CONSEGNA: Duplica senza alcuna modifica le righe dell'elenco dall'inizio fino alla riga con "will tap(677, 173).", compresa.

Dati di coordinate:
========================================
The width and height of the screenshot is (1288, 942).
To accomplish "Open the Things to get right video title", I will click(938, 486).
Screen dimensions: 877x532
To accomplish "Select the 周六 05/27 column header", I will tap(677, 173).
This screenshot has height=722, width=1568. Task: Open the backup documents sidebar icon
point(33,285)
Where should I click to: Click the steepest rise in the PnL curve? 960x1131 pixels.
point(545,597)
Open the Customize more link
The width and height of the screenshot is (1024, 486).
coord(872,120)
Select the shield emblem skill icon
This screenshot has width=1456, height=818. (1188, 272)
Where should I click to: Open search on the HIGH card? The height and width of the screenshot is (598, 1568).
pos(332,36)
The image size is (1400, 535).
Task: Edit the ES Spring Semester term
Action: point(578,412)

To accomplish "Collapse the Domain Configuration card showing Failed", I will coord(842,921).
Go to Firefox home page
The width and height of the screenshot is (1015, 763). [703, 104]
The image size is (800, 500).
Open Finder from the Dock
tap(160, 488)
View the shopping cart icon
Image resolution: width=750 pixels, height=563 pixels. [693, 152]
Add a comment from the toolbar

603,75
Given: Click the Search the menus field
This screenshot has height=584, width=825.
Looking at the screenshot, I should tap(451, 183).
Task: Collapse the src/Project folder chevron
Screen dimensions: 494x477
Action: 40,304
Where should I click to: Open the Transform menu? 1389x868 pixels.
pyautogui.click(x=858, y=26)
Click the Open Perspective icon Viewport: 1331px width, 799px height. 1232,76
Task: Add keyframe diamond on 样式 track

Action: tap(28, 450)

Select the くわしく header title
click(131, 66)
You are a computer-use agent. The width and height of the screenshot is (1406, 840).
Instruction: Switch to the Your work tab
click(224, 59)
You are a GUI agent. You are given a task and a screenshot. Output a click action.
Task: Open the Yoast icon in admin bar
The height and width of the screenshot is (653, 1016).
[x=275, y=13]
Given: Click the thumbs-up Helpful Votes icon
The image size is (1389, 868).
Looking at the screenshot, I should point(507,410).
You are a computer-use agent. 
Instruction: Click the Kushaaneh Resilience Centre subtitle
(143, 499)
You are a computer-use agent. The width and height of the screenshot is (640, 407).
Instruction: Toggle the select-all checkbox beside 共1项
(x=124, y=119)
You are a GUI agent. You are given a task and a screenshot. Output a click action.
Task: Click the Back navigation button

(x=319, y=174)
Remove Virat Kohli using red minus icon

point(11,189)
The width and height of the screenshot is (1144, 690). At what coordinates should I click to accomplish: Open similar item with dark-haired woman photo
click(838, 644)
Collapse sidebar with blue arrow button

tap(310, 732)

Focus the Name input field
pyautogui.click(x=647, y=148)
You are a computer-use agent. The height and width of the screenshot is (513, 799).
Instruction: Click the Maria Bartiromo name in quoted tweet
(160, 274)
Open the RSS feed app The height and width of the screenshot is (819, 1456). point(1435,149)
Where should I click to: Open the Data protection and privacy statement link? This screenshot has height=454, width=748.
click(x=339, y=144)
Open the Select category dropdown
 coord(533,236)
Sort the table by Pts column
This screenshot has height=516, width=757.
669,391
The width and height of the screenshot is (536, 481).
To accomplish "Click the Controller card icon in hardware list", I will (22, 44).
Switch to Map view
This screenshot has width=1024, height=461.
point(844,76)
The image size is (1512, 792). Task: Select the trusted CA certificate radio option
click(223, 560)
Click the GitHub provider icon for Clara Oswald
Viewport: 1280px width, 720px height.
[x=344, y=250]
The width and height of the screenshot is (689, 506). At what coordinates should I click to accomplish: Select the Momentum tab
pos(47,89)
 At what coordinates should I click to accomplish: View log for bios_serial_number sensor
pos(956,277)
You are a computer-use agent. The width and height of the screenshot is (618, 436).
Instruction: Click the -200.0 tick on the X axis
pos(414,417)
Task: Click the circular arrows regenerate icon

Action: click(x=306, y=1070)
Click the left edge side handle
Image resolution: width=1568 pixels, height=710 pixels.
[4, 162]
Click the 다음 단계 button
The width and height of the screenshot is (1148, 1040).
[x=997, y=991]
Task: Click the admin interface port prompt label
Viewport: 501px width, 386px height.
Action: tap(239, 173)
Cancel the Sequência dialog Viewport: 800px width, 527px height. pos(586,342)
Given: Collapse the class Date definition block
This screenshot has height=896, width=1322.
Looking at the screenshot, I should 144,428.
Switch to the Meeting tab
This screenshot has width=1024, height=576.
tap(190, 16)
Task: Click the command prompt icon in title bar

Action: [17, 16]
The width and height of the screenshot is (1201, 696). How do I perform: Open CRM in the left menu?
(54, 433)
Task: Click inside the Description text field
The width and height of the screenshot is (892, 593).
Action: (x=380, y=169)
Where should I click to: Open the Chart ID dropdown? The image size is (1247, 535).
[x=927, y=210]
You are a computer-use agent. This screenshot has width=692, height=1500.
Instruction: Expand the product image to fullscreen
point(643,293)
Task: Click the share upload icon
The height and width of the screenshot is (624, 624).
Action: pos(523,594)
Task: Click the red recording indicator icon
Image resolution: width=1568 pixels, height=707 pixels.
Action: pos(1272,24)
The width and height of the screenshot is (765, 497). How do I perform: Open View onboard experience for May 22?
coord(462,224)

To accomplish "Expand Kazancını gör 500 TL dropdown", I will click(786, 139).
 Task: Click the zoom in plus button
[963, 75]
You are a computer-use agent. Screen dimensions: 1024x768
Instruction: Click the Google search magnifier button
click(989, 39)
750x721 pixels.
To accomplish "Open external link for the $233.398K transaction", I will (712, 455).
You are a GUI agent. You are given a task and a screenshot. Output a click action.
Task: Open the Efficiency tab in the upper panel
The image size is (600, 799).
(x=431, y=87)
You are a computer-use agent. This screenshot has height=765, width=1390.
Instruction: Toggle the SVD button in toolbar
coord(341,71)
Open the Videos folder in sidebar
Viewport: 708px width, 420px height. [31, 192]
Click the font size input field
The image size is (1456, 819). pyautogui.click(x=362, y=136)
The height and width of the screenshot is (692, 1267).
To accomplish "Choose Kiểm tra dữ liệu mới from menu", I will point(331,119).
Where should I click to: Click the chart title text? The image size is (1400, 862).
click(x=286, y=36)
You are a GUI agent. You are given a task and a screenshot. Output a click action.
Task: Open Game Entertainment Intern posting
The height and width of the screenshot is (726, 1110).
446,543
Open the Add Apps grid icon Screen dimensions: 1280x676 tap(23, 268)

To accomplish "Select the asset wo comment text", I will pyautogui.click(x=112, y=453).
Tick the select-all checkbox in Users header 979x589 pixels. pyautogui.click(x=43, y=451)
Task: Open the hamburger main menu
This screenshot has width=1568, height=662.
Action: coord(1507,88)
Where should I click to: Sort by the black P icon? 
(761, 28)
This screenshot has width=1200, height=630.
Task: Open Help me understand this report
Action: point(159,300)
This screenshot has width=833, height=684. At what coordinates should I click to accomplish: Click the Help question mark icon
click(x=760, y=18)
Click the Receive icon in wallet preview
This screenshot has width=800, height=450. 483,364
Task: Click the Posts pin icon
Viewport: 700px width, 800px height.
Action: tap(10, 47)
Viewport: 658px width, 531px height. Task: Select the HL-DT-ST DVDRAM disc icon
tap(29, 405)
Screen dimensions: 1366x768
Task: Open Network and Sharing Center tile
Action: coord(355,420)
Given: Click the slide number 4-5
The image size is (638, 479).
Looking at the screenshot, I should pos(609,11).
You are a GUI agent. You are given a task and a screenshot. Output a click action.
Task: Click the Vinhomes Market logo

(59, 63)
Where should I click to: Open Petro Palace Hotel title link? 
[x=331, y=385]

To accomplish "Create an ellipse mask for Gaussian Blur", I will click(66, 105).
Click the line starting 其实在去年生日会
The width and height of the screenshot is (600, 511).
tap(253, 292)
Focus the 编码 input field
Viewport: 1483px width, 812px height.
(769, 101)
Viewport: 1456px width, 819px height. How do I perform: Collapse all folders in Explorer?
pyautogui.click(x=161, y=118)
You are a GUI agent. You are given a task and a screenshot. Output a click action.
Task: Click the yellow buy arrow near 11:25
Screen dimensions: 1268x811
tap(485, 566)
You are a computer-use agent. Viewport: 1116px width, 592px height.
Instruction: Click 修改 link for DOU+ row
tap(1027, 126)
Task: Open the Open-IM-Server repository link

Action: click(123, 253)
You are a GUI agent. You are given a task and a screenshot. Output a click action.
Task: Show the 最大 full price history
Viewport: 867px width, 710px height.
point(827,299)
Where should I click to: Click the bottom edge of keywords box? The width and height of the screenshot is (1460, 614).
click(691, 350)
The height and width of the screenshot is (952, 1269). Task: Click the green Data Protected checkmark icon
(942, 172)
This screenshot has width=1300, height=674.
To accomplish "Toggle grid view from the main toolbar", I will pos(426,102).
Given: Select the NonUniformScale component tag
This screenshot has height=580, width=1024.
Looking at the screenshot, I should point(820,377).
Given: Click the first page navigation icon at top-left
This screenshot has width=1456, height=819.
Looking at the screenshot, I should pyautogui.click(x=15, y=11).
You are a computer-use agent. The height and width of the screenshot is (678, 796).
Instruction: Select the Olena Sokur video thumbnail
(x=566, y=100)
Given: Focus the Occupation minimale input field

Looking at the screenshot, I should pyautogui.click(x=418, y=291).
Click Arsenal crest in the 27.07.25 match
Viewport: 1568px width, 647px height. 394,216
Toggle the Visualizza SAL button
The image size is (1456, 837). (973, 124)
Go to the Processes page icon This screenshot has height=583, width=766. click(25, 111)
========================================
RISPOSTA COMPLETA:
The width and height of the screenshot is (1288, 942).
To accomplish "Open the Things to get right video title", I will click(938, 486).
Screen dimensions: 877x532
To accomplish "Select the 周六 05/27 column header", I will tap(677, 173).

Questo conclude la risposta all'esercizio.